Nessa perspectiva argumentativa, o titular da Economia ignorou os sinais de alerta emitidos por pesquisa da Confederação Nacional do Comércio de Bens, Serviços e Turismo (CNC) reproduzindo o recorde histórico de endividamento das famílias brasileiras, em 2021.
Dados e informações coletadas junto a aproximadamente 18 mil entrevistados, em todas as capitais das unidades federativas e no Distrito Federal, apontam que 70,9% dos consumidores mencionaram possuir algum tipo de dívida junto ao sistema financeiro formal, contra 60,2%, em 2016, ápice maior contração econômica da república, estabelecida durante o governo da presidente Dilma Rousseff.
A mesma sondagem mostra que 25,2% das famílias estão com os pagamentos das prestações em atraso, em média superior a dois meses, e 10,5% acusaram não dispor de condições para a regularização dos passivos, versus 9,2%, em 2016.
O retrato torna-se mais dramático quando se observa que 82,6% das pessoas consultadas possuem dívidas contraídas por meio de operações com cartão de crédito, a mais cara modalidade de financiamento do mercado, que, nas transações no rotativo, cobra juros médios anuais de quase 350%, conforme cálculos do Banco Central do Brasil (BC).
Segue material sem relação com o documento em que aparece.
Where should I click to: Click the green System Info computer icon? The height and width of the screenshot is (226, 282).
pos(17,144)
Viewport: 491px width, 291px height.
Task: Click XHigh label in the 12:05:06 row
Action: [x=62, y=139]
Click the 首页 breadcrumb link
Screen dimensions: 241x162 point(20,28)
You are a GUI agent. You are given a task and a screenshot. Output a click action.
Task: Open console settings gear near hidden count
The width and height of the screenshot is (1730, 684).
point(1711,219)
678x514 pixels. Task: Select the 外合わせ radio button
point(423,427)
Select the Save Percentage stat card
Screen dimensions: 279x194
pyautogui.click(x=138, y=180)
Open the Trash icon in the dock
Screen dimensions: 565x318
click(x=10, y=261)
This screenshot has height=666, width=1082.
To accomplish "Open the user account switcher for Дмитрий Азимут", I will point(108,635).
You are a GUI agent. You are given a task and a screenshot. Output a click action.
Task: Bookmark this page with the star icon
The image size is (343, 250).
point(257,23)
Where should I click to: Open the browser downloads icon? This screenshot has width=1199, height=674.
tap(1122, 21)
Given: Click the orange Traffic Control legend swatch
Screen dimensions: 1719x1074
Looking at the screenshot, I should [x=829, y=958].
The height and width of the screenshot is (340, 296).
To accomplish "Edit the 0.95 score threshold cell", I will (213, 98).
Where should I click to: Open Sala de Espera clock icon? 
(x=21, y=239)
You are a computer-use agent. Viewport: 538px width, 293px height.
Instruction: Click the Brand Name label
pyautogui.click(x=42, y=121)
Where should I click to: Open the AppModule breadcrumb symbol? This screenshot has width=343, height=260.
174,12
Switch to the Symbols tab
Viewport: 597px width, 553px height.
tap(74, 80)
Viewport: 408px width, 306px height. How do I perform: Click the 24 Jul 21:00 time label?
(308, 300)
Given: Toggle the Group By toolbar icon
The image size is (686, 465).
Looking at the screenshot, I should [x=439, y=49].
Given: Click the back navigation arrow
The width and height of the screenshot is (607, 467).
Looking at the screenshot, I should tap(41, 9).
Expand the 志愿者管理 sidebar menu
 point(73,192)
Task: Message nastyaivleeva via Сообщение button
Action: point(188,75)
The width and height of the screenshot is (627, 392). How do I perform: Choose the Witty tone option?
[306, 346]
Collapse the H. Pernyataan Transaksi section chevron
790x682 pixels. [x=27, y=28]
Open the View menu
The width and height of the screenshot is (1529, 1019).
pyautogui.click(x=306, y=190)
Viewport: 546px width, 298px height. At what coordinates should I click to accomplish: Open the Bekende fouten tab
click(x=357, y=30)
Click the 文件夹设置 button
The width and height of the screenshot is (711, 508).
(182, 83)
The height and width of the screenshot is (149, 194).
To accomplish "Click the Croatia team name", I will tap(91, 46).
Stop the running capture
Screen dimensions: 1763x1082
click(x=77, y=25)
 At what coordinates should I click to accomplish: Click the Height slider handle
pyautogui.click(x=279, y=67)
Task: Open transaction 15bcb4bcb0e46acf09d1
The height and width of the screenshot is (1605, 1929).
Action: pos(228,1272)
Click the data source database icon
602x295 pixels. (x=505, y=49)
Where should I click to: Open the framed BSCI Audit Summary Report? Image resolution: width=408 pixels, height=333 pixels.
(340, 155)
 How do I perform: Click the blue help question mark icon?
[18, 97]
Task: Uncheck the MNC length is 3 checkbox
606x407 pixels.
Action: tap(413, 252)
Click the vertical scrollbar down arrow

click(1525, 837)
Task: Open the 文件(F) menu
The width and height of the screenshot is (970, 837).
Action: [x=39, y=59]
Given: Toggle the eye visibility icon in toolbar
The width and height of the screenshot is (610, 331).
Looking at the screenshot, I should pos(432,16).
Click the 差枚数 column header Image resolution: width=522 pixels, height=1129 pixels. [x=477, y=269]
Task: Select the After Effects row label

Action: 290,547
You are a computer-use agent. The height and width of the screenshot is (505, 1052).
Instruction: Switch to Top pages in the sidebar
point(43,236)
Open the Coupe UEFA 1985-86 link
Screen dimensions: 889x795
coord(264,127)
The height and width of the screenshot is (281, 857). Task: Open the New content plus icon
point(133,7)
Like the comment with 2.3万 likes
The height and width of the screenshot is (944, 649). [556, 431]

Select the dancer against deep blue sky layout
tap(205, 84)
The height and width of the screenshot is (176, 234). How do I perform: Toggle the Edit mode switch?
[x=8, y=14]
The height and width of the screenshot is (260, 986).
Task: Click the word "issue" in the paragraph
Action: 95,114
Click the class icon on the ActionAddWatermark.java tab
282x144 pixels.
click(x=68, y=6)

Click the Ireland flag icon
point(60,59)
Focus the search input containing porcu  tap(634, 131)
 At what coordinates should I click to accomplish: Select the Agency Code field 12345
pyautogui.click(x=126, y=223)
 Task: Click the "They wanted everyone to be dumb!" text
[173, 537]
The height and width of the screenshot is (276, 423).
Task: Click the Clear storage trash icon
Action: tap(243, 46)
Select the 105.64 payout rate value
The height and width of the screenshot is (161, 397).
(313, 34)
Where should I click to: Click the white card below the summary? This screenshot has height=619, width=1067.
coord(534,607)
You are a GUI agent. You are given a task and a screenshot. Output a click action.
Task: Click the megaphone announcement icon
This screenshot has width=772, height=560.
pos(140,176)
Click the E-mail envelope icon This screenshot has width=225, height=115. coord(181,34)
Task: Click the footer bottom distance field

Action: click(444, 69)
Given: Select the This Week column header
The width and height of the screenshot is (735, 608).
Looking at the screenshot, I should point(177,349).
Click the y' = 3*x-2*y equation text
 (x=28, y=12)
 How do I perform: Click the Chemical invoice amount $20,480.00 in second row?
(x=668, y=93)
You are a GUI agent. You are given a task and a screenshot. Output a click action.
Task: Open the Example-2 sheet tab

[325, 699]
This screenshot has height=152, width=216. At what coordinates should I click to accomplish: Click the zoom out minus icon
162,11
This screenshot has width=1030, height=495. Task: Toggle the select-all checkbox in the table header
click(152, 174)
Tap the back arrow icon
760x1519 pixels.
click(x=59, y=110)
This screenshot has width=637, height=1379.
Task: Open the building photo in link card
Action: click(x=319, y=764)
Em idêntico sentido, o BC estima que os compromissos assumidos com endividamento consomem 1/3 dos fluxos de rendimentos anuais dos brasileiros.
Outro inquérito efetuado pela CNC revela que ¼ dos R$ 84 bilhões a serem injetados na economia nacional em 2022, como resultado do pagamento do Auxílio Brasil, de no mínimo, R$ 400 mensais, a 17,5 milhões de famílias, deverá ser utilizado para encerramento ou abatimento de contas atrasadas.
Portanto, em vez de persistir no uso de expressões genéricas e destituídas de conteúdo ou veracidade, o ministro poderia abandonar o comodismo da política econômica em “ponto morto” e dedicar mais tempo ao exame de propostas e execução de medidas menos imprecisas para a retirada do país do pântano depressivo.
O artigo foi escrito por Gilmar Mendes Lourenço, que é economista, consultor e ex-presidente do Ipardes.